** Exercise prompt **
Your task is to output, without alteration, each line from the one containing "The width and height of the screenshot is (812, 650)." through the final line of the records below.

** Stored data **
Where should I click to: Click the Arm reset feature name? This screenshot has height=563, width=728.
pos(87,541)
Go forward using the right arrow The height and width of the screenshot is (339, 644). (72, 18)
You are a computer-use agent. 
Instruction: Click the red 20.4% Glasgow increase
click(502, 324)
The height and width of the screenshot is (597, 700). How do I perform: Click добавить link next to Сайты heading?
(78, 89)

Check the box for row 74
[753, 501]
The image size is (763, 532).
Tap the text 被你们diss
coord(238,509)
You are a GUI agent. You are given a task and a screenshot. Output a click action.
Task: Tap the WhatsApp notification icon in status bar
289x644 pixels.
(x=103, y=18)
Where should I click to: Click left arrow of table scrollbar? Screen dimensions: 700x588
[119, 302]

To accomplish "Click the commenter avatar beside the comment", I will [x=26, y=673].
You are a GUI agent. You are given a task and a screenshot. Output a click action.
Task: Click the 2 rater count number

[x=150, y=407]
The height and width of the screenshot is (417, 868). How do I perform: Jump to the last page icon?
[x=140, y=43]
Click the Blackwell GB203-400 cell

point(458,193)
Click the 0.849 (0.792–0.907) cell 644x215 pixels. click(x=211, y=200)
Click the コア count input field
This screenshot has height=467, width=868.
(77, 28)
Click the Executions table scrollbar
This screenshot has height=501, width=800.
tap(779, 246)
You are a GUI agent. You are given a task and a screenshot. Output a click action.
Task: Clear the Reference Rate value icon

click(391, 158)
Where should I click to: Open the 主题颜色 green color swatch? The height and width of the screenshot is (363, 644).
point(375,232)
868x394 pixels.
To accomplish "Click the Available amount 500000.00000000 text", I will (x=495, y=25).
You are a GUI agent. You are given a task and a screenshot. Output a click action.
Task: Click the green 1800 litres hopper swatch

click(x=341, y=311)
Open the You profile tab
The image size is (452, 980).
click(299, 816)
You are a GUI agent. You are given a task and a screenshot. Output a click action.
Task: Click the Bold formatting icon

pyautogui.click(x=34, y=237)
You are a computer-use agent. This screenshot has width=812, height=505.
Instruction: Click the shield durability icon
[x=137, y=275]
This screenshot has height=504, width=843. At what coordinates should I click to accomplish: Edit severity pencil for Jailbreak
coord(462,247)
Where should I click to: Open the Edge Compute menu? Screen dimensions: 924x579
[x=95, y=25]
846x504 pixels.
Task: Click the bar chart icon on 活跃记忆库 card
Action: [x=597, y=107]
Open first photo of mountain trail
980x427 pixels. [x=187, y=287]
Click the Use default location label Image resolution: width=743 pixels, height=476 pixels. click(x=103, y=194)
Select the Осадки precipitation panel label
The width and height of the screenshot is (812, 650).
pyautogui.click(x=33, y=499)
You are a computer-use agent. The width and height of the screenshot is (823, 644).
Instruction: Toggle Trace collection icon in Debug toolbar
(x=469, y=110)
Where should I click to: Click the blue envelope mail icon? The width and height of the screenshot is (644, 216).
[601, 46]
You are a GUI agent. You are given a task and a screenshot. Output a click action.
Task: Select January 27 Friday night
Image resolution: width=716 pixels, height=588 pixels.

** Result for this exercise **
The width and height of the screenshot is (812, 650).
pyautogui.click(x=33, y=499)
You are a computer-use agent. The width and height of the screenshot is (823, 644).
Instruction: Toggle Trace collection icon in Debug toolbar
(x=469, y=110)
Where should I click to: Click the blue envelope mail icon? The width and height of the screenshot is (644, 216).
[601, 46]
You are a GUI agent. You are given a task and a screenshot. Output a click action.
Task: Select January 27 Friday night
Image resolution: width=716 pixels, height=588 pixels.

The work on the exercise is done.